**Exercise 1**
In the passage about drinking spring water in Bhutan, where is the water said to be pure?
**Exercise 2**
Decide whether each statement agrees with the passage about drinking spring water in Bhutan: (a) The narrator puts on a wool shirt after drinking. (b) Nidrup tells the narrator to drink more water. (c) The shocks begin in the narrator's chest and spread to the hands and feet.

### Page extract ###

This makes sense. In most areas of Bhutan, the water contains parasites and bacteria. Only in the high mountains, or at springs and headwaters, is it pure. So, folk adages about evil naga spirits are more than reasonable. But this water is pure. I fill my bottle and drink it half down in one long gulp. It burns my palate, shooting a throbbing “ice-cream” headache into my brain. A cold ball aches in the pit of my stomach and the icy feeling runs through my muscles and over my skin. I put on a wool shirt to soak up the chilling sweat. I’m dizzy and disoriented but my legs and breath are strong. I start back up the trail.

My energy slips as the cold rises into my heart. I’m sinking to the earth; the sky darkens and my vision becomes smoky. Crackling bits of light explode in my eyes. I hit the rocky ground, rolling on my back with eyes open, but I can’t see the sky —just darkness around a point of flickering light like a fire on a receding shore. Rapid electrifying shocks start at my hands and feet and move up my limbs, growing stronger and moving into my chest. Untethered, I seem to float away. I shut my sightless eyes, riding waves of breath. My wife’s face appears, then my daughter’s. They calm me; I think that I am entering the passage to death and prepare to say goodbye. But it doesn’t feel right. I see so much of our life that I’m leaving incomplete. Panic and regret shatter the calm and send a stinging drop of adrenaline into my heart, radiating life outward against the shock waves. I chant and breathe to keep the jolting waves from advancing deeper into my body. Breath drives my desire to live.

The shock waves gradually recede to my hands and feet. I lift my knees to my chest. The faint beat of my heart returns and slowly builds. The tremors stop and my vision rises with hallucinogenic brightness: a sparkling crystal clarity of mountain, cloud, and sky dancing in a rainbow hue.

I see Nidrup running up the trail. “Are you all right?” he asks.

“I think I almost died.”

“Did you drink the naga’s water?”


“It struck your heart. You need butter tea and soup. Can you walk?”

### Data under study ###

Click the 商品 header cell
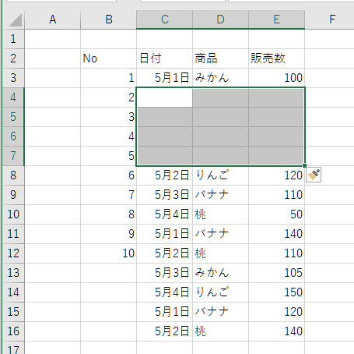Screen dimensions: 354x354 (x=220, y=58)
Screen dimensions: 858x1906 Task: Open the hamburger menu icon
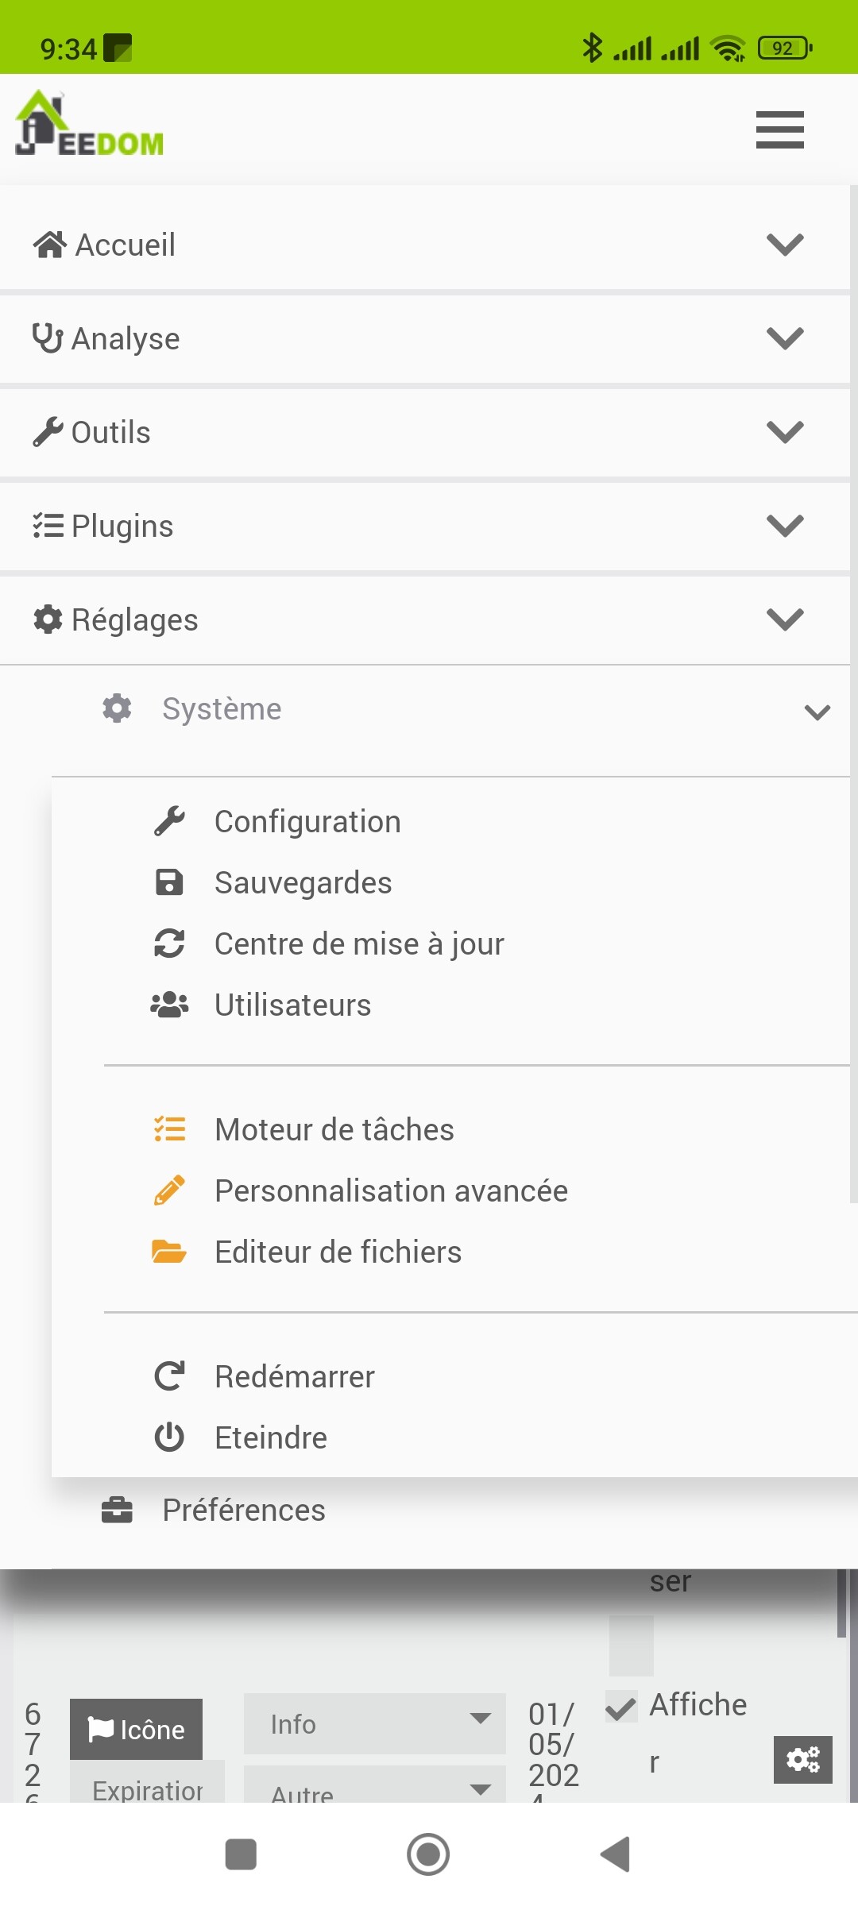tap(779, 130)
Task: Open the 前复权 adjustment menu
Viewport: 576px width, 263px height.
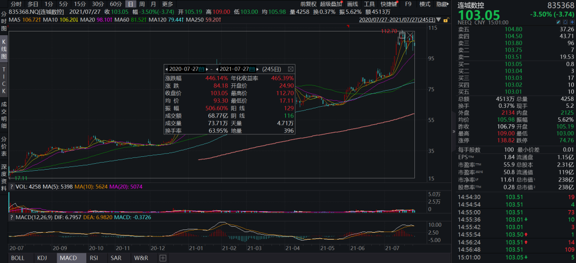Action: [308, 4]
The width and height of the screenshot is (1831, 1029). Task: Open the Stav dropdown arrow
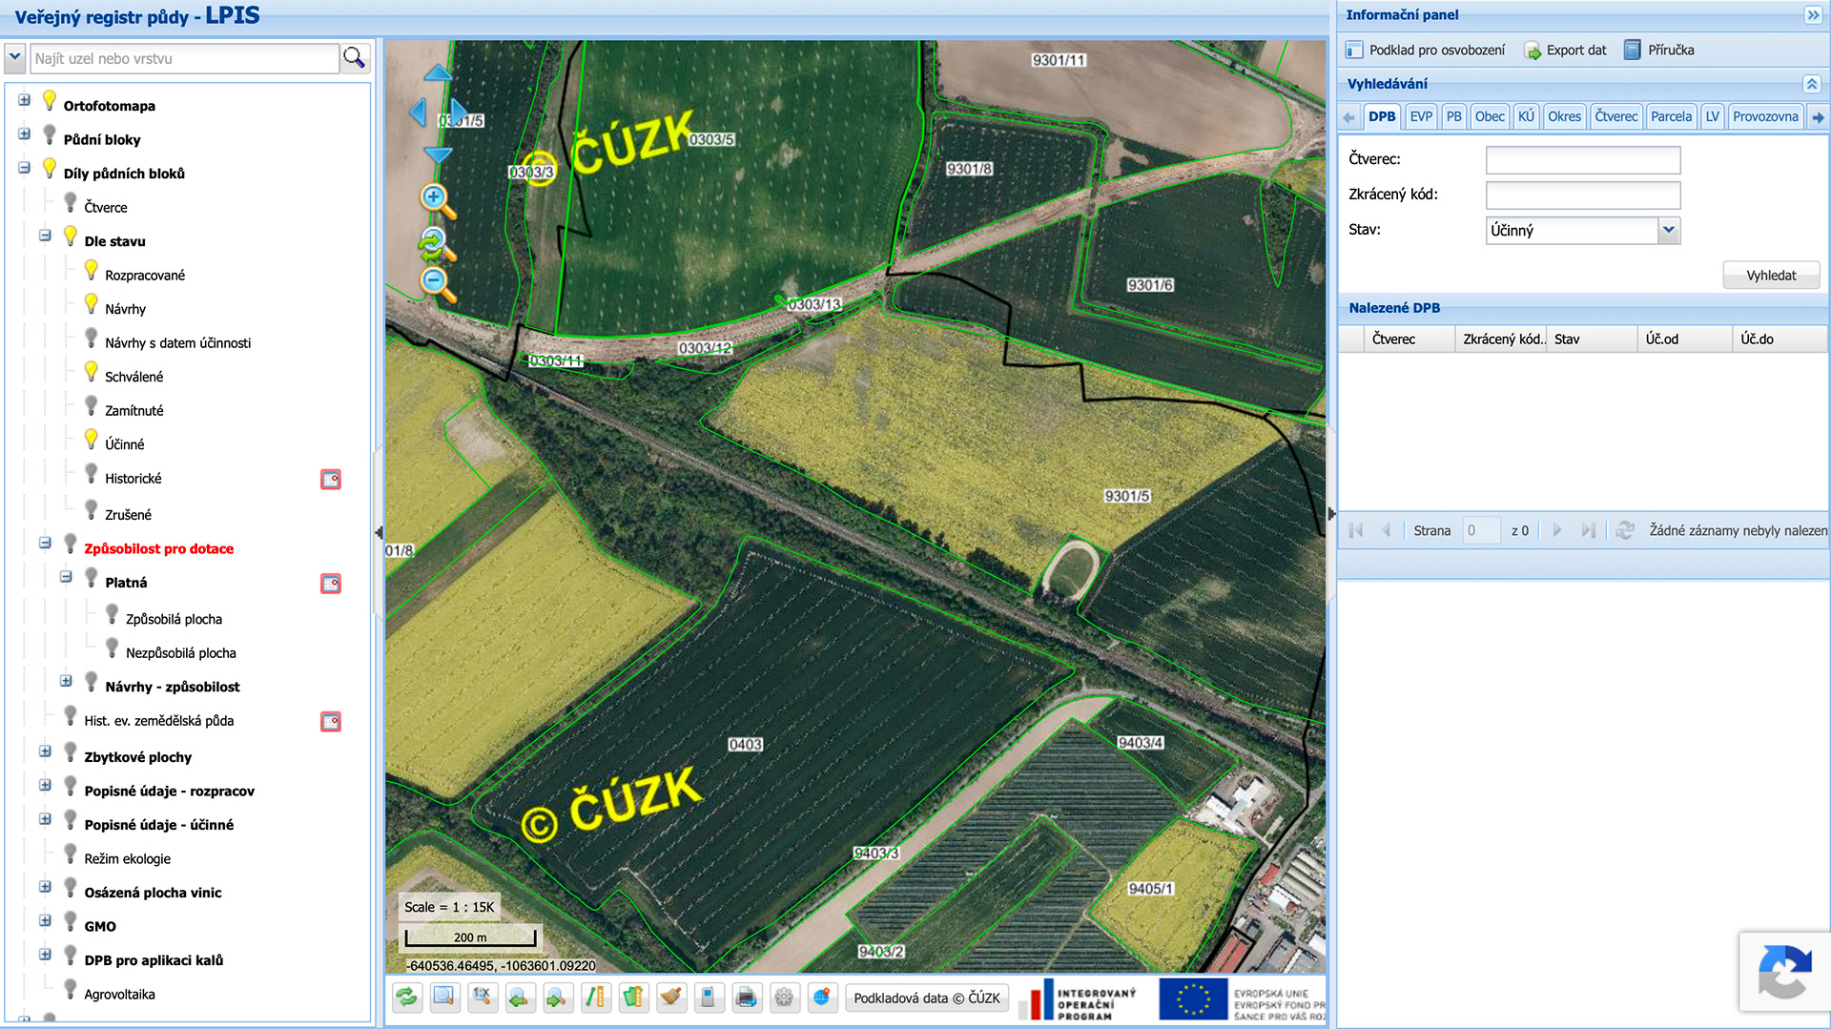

###

**Reply 1**
Only in the high mountains, or at springs and headwaters.

**Reply 2**
(a) Yes: "I put on a wool shirt to soak up the chilling sweat."
(b) No: "You need butter tea and soup."
(c) No: "Rapid electrifying shocks start at my hands and feet and move up my limbs, growing stronger and moving into my chest."